- Task objective
Reproduce the material verbatim, everything from the line containing "Describe the element at coordinates (73, 63)" down to the line containing "pixels, height=720 pixels.", both included.

- Source material
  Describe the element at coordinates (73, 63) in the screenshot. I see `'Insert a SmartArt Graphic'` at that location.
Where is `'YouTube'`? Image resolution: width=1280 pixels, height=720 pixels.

---

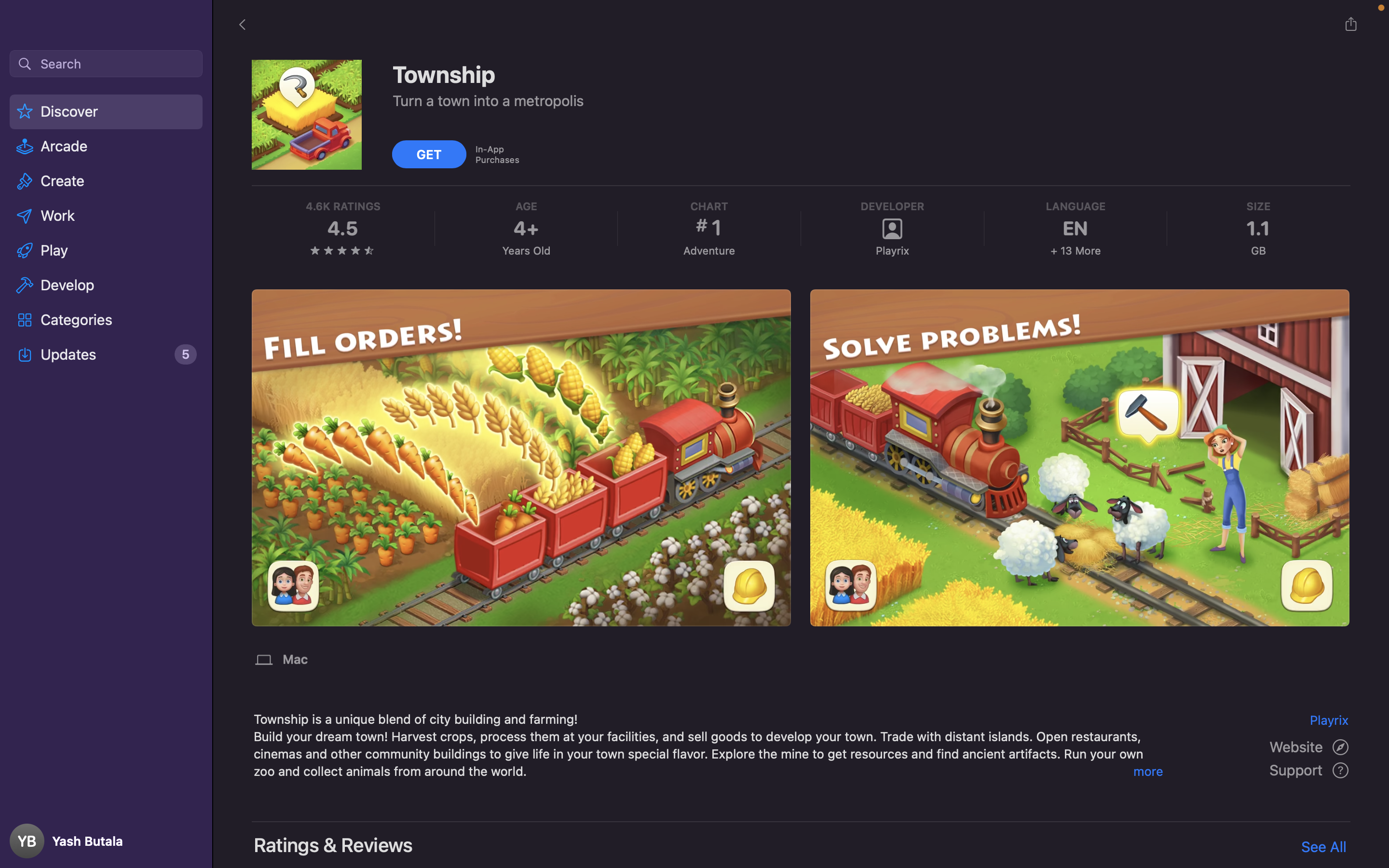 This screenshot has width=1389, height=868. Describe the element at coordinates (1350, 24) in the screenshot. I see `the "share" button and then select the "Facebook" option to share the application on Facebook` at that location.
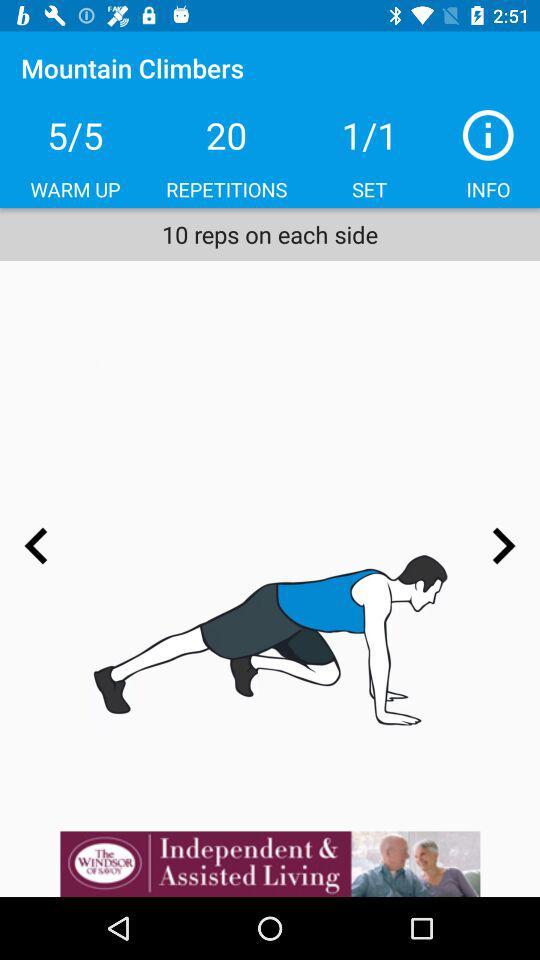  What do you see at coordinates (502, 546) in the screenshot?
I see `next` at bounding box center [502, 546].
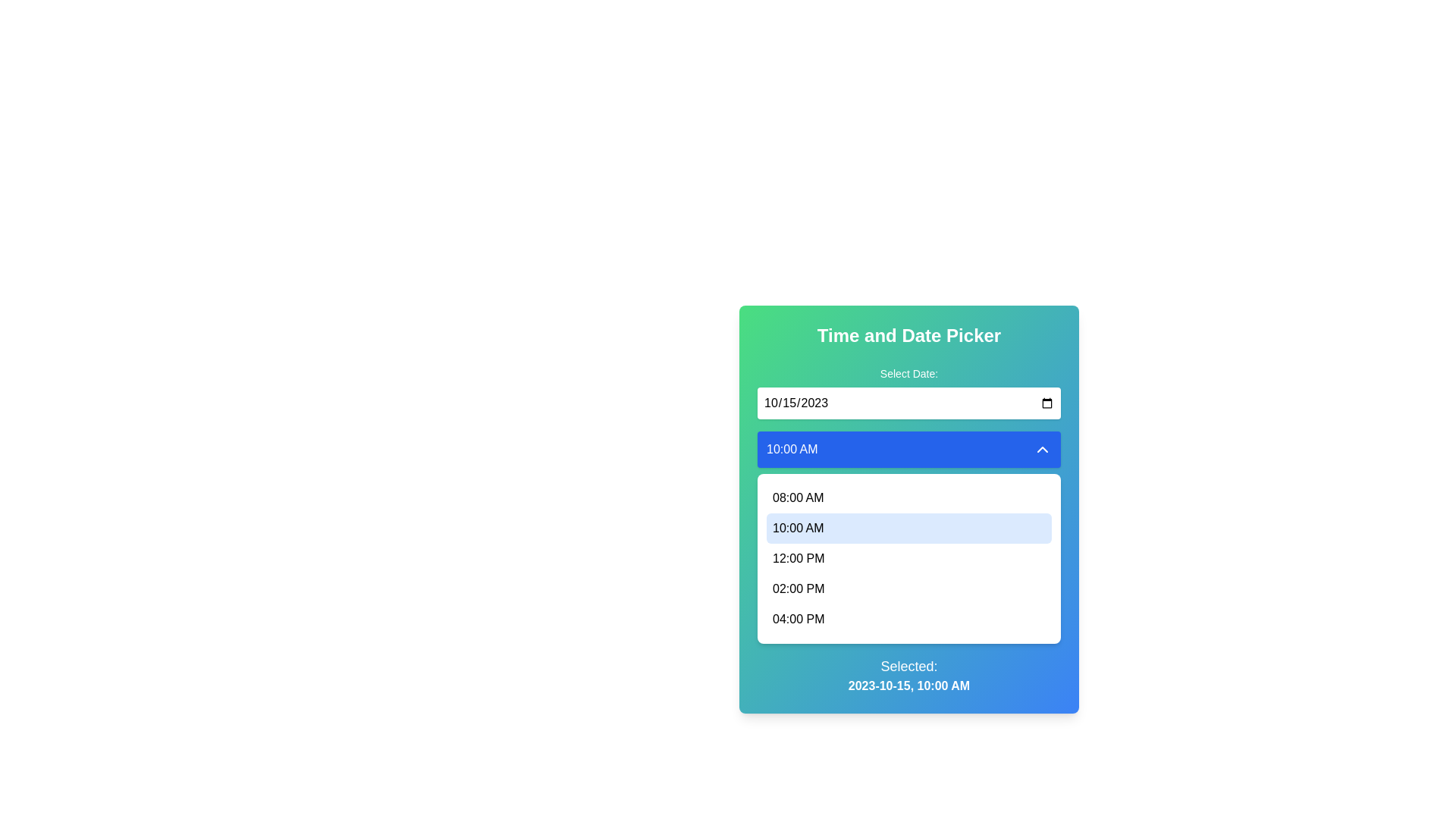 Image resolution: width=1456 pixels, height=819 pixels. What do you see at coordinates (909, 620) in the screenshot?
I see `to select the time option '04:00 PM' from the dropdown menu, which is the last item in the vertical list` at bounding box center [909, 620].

==

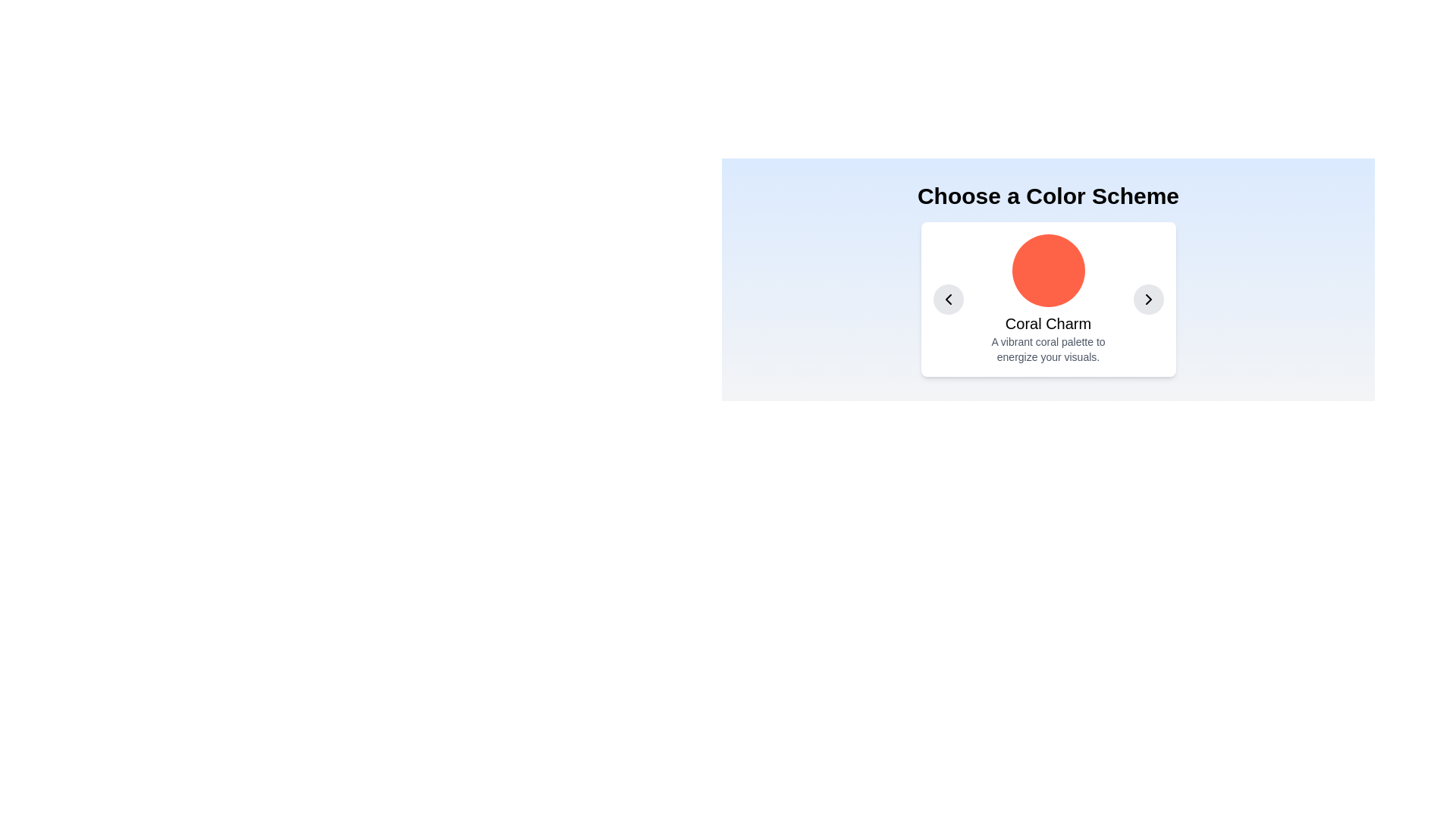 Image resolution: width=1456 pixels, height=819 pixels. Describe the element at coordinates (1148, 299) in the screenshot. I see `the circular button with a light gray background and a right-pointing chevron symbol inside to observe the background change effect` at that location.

- Answer to the exercise
  Describe the element at coordinates (73, 63) in the screenshot. I see `'Insert a SmartArt Graphic'` at that location.
Where is `'YouTube'`? Image resolution: width=1280 pixels, height=720 pixels.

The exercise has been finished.